HOW TO FIND YOUR DREAMS

“FIND YOUR DREAMS”

Dalam proses menemukan “why” seperti postingan sebelumnya bahwa dalam proses menemukan “why-nya kita” tentu bukan persoalan mudah, jalan yang dilalui tentu cukup dinamis dan bisa saja menghadirkan kekosongan dan ketidakdamaian. Dalam proses ini perlu disadari kita sedang melakukan apa dan akan menargetkan apa, sebab kesadaran inilah yang akan menumbuhkan “aware”nya kita dalam menyikapi setiap pesan-pesan tuhan yang datang.
Dalam proses menemukan apa biasanya kita akan terjebak dalam ruang-ruang ambisi pribadi “saya mau jadi”, “kalau jadi.., saya mau jadi…”, kata ini menjadi penggiring indikasi ambisi pribadi tersebut, dan perlu melakukan konfirmasi kembali, apakah misinya kita menjadi apa berdasarkan kepentingan pribadi atau kepentingan orang banyak. Sungguh, bukannya sangat sederhana tuhan menciptakan kita jika hanya untuk mementingkan ambisi sendiri, bukankah itu tidak mencerminkan betapa kuasanya tuhan?, kehadiran kita tentu jauh lebih besar peranananya dari hanya sekedar memikirkan ke-Akuan.

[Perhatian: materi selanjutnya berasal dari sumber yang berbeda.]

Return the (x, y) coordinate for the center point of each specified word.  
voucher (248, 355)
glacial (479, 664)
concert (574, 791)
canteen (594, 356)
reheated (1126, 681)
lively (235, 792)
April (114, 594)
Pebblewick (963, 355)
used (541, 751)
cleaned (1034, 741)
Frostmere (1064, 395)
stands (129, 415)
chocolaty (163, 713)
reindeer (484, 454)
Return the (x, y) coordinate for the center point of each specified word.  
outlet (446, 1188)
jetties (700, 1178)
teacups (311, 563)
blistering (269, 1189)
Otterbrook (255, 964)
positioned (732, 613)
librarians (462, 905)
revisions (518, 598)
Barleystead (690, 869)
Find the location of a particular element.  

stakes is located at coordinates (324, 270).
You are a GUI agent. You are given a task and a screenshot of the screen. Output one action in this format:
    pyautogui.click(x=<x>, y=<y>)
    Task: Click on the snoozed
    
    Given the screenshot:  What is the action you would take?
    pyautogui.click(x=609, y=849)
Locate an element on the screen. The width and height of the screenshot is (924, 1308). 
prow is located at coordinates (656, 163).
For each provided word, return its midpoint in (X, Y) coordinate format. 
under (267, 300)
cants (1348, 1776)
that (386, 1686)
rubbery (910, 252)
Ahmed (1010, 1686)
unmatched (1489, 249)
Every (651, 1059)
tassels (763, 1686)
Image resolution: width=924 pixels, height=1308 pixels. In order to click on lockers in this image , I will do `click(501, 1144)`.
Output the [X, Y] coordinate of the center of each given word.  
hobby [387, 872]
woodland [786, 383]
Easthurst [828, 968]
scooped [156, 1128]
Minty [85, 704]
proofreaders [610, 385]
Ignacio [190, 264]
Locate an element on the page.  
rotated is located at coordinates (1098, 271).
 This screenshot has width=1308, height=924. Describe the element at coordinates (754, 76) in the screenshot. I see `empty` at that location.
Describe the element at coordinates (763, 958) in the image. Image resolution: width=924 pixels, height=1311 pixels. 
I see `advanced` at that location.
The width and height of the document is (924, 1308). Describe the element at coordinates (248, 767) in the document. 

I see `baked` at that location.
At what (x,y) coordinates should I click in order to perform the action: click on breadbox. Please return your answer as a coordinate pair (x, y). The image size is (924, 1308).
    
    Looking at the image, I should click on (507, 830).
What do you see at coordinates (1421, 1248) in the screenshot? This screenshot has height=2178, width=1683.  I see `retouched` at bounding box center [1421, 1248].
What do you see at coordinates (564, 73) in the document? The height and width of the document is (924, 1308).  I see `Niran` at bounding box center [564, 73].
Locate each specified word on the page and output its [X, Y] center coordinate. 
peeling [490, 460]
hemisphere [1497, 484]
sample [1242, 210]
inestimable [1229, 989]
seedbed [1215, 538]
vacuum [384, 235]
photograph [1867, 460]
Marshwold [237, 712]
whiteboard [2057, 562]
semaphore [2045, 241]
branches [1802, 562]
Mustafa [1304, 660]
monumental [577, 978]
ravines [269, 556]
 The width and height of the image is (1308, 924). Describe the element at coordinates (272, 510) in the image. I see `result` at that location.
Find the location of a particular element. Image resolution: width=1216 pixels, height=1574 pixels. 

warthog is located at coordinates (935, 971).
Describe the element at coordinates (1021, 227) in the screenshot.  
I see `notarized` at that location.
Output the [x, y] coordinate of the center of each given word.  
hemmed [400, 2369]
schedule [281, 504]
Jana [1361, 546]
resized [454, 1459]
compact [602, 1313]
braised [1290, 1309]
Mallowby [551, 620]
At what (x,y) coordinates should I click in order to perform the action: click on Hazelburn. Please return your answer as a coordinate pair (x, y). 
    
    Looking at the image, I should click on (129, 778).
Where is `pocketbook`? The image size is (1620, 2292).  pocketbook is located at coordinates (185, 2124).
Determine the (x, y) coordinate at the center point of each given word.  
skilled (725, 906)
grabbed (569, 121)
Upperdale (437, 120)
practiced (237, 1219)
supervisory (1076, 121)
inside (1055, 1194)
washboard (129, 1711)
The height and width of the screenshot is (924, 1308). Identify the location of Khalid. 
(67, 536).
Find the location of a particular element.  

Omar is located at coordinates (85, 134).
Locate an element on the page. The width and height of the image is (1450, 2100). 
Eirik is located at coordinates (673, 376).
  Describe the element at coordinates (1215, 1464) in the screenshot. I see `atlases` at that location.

Memaknai tugas ke-Akuan dan tugas ke-Kitaan, adalah dengan mengukur dampak yang dihasilkan dari sebuah capaian, kalau targetnya individu maka hanya akan berdampak secara individu namun jika targetnya adalah untuk masyarakat maka dampaknya juga tentu untuk masyarakat. Ke-Esaan tuhan salah satunya terwujud dengan dikirimnya manusia-manusia yang bervisi masyarakat dan belajar untuk lupa atas kepentingan pribadinya, diutusnya manusia-manusia pilihan yang mengajarkan manusia lain bahwa kebaikan itu dapat di tularkan dan menularkan, bahwa kebaikan itu bisa dipelajari dan membelajarkan dan kebaikan akan mendatangkan kebaikan lainnya.